Yesterday I arrived at Pin Mill on the Orwell River, Suffolk to go sailing. As we unloaded the car, I noticed four uniformed Border Force officers, three very young, and a woman in charge. She was talking to a man and a woman dressed in sailing gear.
Pin Mill being usually quiet, I wondered what had happened. As I carried bags and oars past the group, I overheard the officer in charge telling the couple they would have to leave. The woman in sailing gear said they had just arrived after an overnight sail and were very tired. Could they rest first? The officer agreed they could rest.
When I passed them again, the officer was summarising instructions. She would send them paperwork to complete and they would need to send it back or take it into Woolverstone Marina up river. They must not go anywhere else and if necessary they had until Sunday to clear out. They must email Border Force to inform them they had left the country.
EU citizens arrive without passports
After the four officers left, the couple caught up with me along the pontoon. I greeted them, joking. “Are you illegal immigrants?”
“Apparently, yes”, both replied in perfect English.
They explained what had happened. They live in Friesland in the northern Netherlands not far from IJsselmeer. They had sailed with their Dutch Official Photo-Id cards, their passport numbers and details but not the actual passports.
Having never had to bring them before, they had forgotten to do so now. They were intending to stay for two weeks, exploring the east coast. They had checked in by radio as sailors are supposed to do and were ordered to report to Border Force officers.
“We screwed up”, said the man ruefully. “We hoped they could check as we had all the required passport details and photo ID. But no. Now we must return.”
I felt embarrassed, apologetic and deeply ashamed.
The woman shrugged. “There is nothing we can do. We brought money to spend on marinas and restaurants, on a holiday.”
Brexit has changed everything
The man said the border guards were polite but added quietly, shaking his head, “Brexit has changed everything. We will probably not sail again to the UK. Now we must sleep”.
They waved to me as their dinghy headed to a beautiful gleaming wooden yacht three moorings up from the one I sail. After a rest and the obligatory paperwork, they will sail back across the North Sea. I felt depressed about this encounter, thinking of all the times I had sailed across myself.
This morning, sailing past Felixstowe Container Port, I watched two Border Force patrol boats pass, binoculars trained on us. Were they going to call us up? Board us? The last time I felt vulnerable and watched like this was when we sailed into Russian waters between Haapasaari, Finland and Kronstadt enroute to St Petersburg in 2003. The Finnish Port Officer had warned us to make sure our radio was on.

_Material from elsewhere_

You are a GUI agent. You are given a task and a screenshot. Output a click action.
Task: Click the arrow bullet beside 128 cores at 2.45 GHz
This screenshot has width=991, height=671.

The second we crossed the invisible ‘line’, the radio crackled into life and we were asked to identify ourselves, our boat and our destination. Russian patrol boats soon appeared circling us, there were more call-ups on the radio, menace everywhere.
Britain seems very similar just now, an isolated, moated island with everyone under surveillance, armed guards and huge ‘Go Away’ signs displayed on every coastline. Freedom of the seas indeed.